Oficina del Santander en Brasil. Foto: Facebook

A lo largo del año 2020 se conocerá la sentencia del Tribunal Supremo de Brasil respecto al escándalo de corrupción denominado «Lava Jato», que, junto a Odebrecht, es uno de los más grandes de la historia del Estado brasileño. Varios bancos fueron utilizados para, presuntamente, blanquear el dinero de la corrupción y, entre ellos, se encuentra el Santander.

En el año 2014 saltó a la luz el escándalo del blanqueo de capitales de la empresa estatal Petrobras que, con la mayor capitalización bursátil de toda Latinoamérica, abanderaba el auge de la emergente economía brasileña.

El escándalo «sólo» parecía un caso de blanqueo de capitales del Santander y otras entidades, pero, con el tiempo, se convirtió en el descubrimiento de la mayor red de corrupción de la historia brasileña que involucraba a bancos, políticos —muchos con cargos públicos— y empresarios de Petrobras, Odebrecht y otras empresas de construcción e ingeniería.

El importe del blanqueo de capitales de Petrobras ascendía a 4.400 millones de dólares y se acusó al Santander y otras entidades brasileñas e internacionales de crear cuentas y realizar transferencias a supuestas compañías de importación y exportación que actuaban como fachadas para el lavado de dinero proveniente de los sobreprecios y sobornos, según se colige de los documentos de la investigación judicial centralizada en la ciudad de Curitiba, de la que se encargaron inicialmente seis fiscales, y de la investigación policial con registros bancarios y escuchas telefónicas.

El importe de 4.400 millones de dólares blanqueados, según la policía, incluyen ingresos por evasión fiscal, narcotráfico y dinero presuntamente malversado en los contratos de Petrobras. El capital blanqueado fue a parar a políticos y empresarios que se hacían con «mordidas» en efectivo y regalos por los sobreprecios de los contratos de Petrobras. En la investigación se citan cuentas específicas de las entidades en Brasil y el extranjero.

Carlos Fernando Lima, portavoz del grupo de fiscales asignados al caso manifestó en su día que, por su experiencia, «no hay una operación de lavado de dinero tan grande sin que haya alguien de una institución financiera detrás. Es demasiado como para pasar desapercibido».

El Santander es propietario en Brasil del Banco Real, que le reporta, según las cuentas anuales de 2019, el 28% de los beneficios totales del grupo. Al mismo tiempo la entidad presidida por Ana Patricia Botín está expuesto a más de 4.700 millones de euros en Brasil por litigios, en su mayoría fiscales o relacionados con condiciones laborales. Las provisiones en Brasil superan las de toda la Unión Europea. Son sintomáticas las dotaciones por pleitos laborales, máxime cuando el Santander ha sido recientemente sancionado por la inspección de trabajo brasileña por causar depresiones y ansiedad a sus empleados.

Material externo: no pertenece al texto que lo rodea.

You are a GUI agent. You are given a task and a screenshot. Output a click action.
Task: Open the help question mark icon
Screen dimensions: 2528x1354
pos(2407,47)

Las magnitudes del escándalo ascienden a más de 4.400 millones de dólares blanqueados y 8.000 millones desviados en sobornos a todo el espectro político de Brasil, más de 25.000 millones adjudicados en contratos irregulares, un agujero en Petrobras de más de 13.200 millones de dólares, una sanción de casi 1.800 millones de dólares a la petrolera brasileña por la SEC americana, etc.

La cuestión actual es la lucha existente en Brasil entre los políticos de todo el arco parlamentario que quieren que se eche tierra sobre el asunto y los que quieren que se termine por conocer toda la verdad, algo que, tras la filtración de los mensajes entre los fiscales de buscar una solución negociada con los grandes bancos (mientras que se investigó a fondo a entidades más pequeñas) para que no aparecieran implicados totalmente en la red de corrupción. La sentencia del Supremo brasileño determinará si, al final, las entidades bancarias, entre las que se encuentra el Santander, saldrán nuevamente exculpados cuando, según las investigaciones, fueron, presuntamente un elemento fundamental para que se produjera el blanqueo.